Dans l’atelier immense et somptueux occupant le premier étage de son hôtel, le peintre Jacques Férial, membre de l’Institut, commandeur de la Légion d’honneur, travaillait tout en causant avec le Dr Moraud, son médecin et son ami. A une phrase de ce dernier, il se retourna brusquement.

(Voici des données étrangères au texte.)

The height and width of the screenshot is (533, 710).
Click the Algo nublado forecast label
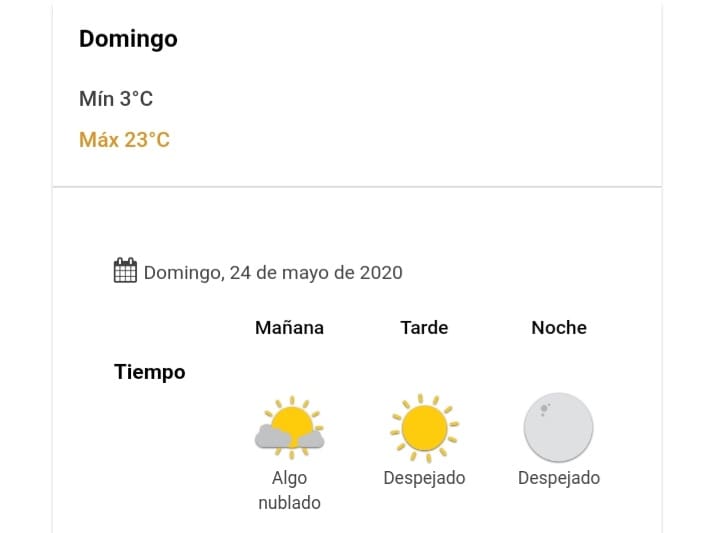pyautogui.click(x=289, y=490)
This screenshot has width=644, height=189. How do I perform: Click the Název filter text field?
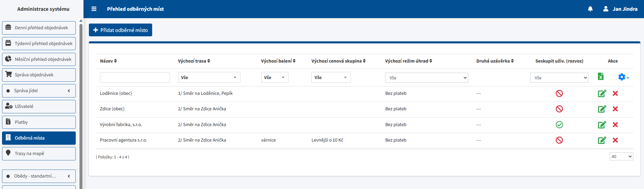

— Martelan ? Si j’ai connu un peintre nommé Martelan ? Mais j’ai vécu avec lui pendant huit ans, de dix-neuf à vingt-sept ans ! Nous avions, avenue du Maine, le même atelier, avec une soupente où nous couchions côte à côte, sur des paillasses, parce que nous avions vendu nos matelas, pour acheter du chauffage pendant l’hiver de 1879, où il a fait si froid. Et je vous assure que jamais deux jeunes gens enthousiastes de leur art n’ont été plus fraternellement unis dans le travail, dans la misère et dans la gaieté que Martelan et moi pendant ces huit années qui sont les meilleures de ma vie, malgré les souliers percés, le poêle sans feu et les jours sans le sou, où le crémier ne voulait pas toujours faire crédit !… Et puis nous nous sommes séparés, je ne sais plus pourquoi, sans motif probablement, parce que toute chose se termine un jour ou l’autre… Je l’ai rencontré ensuite deux ou trois fois, par hasard, puis plus du tout, et cela m’a fait beaucoup de peine quand j’ai entendu dire, il y a une quinzaine d’années, qu’il était mort.

— Eh bien, dit le Dr Moraud, un de mes anciens élèves m’a demandé, le mois dernier, de venir voir un de ses malades indigents, qui l’intéressait particulièrement. J’y suis allé et j’ai trouvé un vieux bohème croupissant dans une misère noire et se refusant obstinément à aller à l’hôpital. Il m’a dit qu’il s’appelait Martelan et qu’il était peintre. Je vous ai nommé, mon cher maître, et il a répondu : « Jacques Férial, je connais, je connais… » sans rien ajouter. Nous avons réussi, par miracle, à le tirer d’affaire, du moins pour le moment.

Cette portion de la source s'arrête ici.